В круге первом (т.1), стр. 18

Вот эти доверчивые любящие глаза — они вполне могли работать на оперуполномоченного.

Ведь с чего началось у них? Первый прикоснулся щекою не он — она. Так это могло быть подстроено!..

— Так, историческое, — ответил он. — Вообще историческое, из петровских времён… Но мне это дорого. Пока Антон меня не вышвырнет — я ещё буду писать. А куда я всё дену, уезжая?

И подозрительно углубился глазами в её глаза.

Симочка покойно улыбалась:

— Как — куда? Мне отдашь. Я сохраню. Пиши, милый. — И ещё высматривала в нём: — Скажи, а твоя жена — очень красивая?

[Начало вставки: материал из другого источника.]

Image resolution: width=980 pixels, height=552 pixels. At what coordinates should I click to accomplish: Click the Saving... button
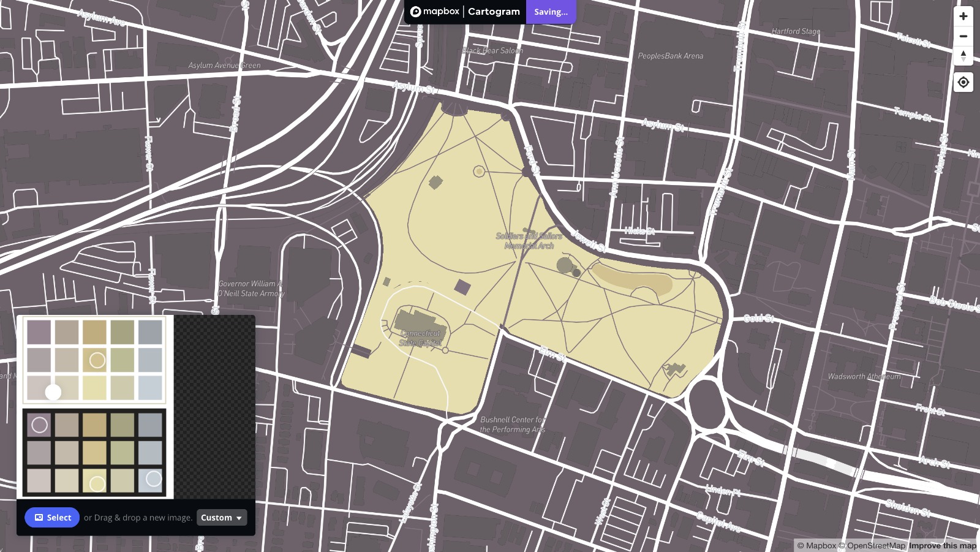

Зазвонил индукторный полевой телефон, которым будка соединялась с лабораторией. Сима взяла трубку, нажала разговорный клапан, так что её стало слышно на другом конце провода, но не поднесла трубки ко рту, а — раскраснелая, в растрёпанной одежде — стала читать бесстрастным мерным голосом артикуляционную таблицу:

— … дьер… фскоп… штап… Да, я слушаю… Что, Валентин Мартыныч? Двойной диод-триод?.. Шесть-Гэ-семь нету, но кажется есть шесть-Гэ-два. Сейчас я кончу таблицу и выйду… гвен… жан… — и отпустила клапан. И ещё тёрлась головой о грудь Глеба. — Надо идти, становится заметно. Ну, отпустите меня…

Но в голосе её не было никакой решительности. Он плотней охватил и сильно прижал её к себе вверху, внизу, всю:

— Нет!.. Я отпускал тебя — и зря. А вот теперь — нет!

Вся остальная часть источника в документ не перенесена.